**Exercise input:**
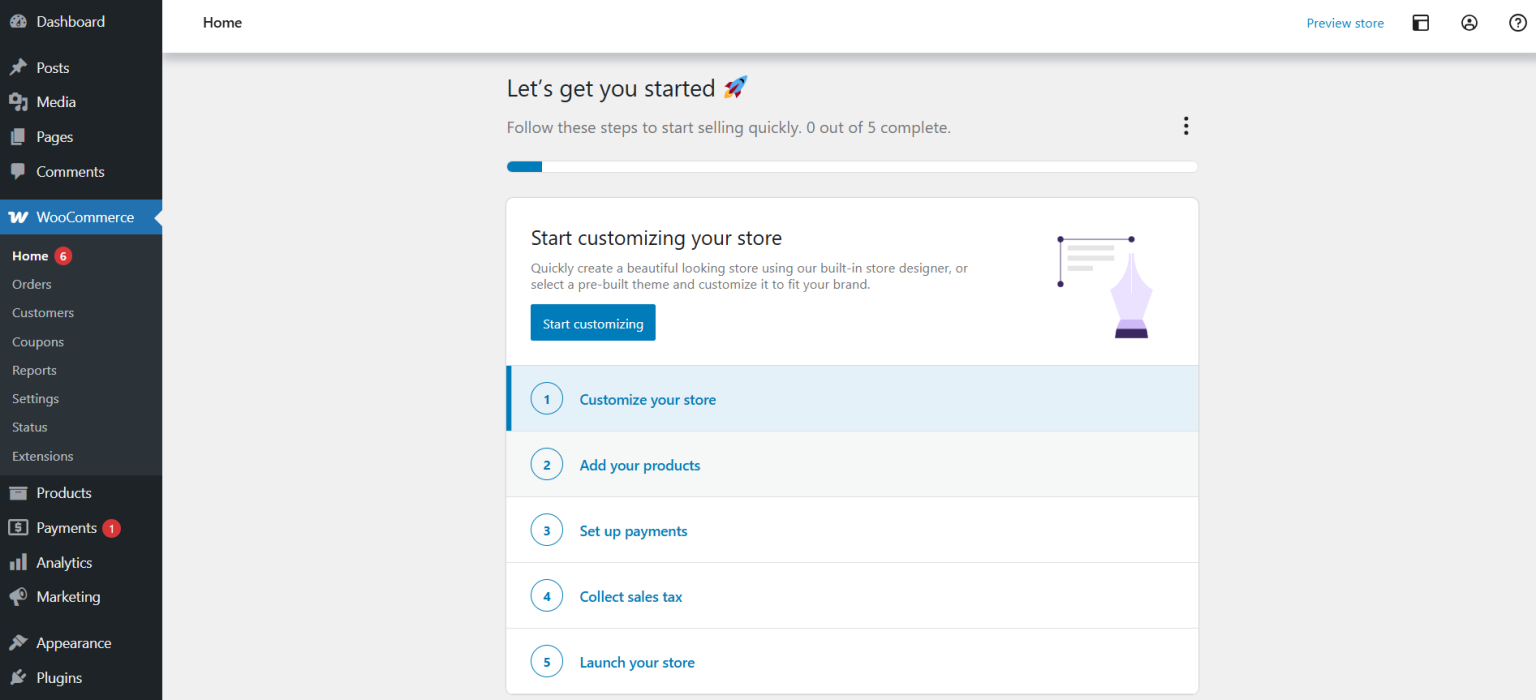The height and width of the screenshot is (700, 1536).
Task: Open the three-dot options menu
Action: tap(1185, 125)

* * *

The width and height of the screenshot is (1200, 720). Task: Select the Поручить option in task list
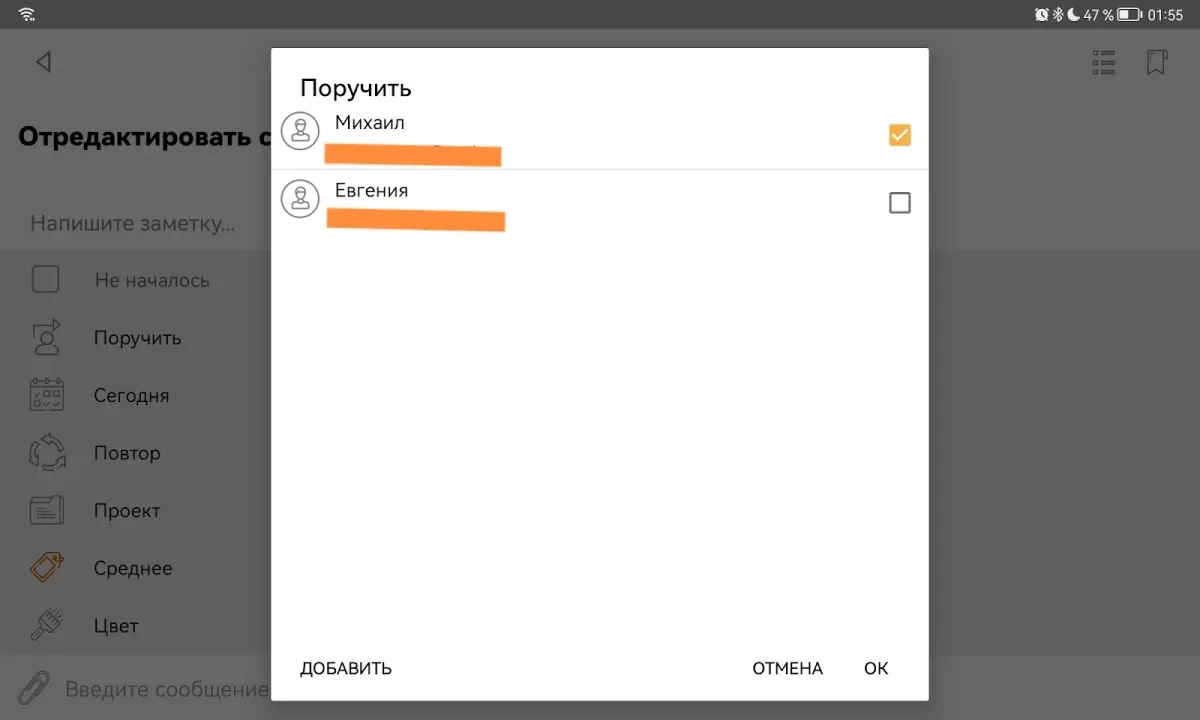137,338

==

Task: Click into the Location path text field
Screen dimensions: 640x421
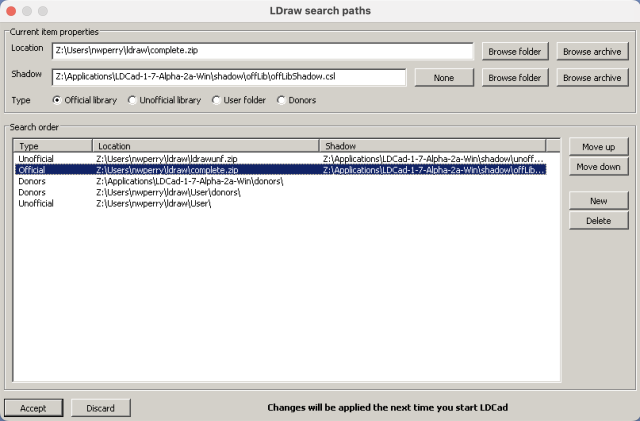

**Problem to work on:**
Revise everything from the line containing "Task: Click into the Location path text field" down to the line containing "Screen dimensions: 640x421" by changing "Location path" to "Search" and keeping the rest as is. Give only those lines.

**Result of the exercise:**
Task: Click into the Search text field
Screen dimensions: 640x421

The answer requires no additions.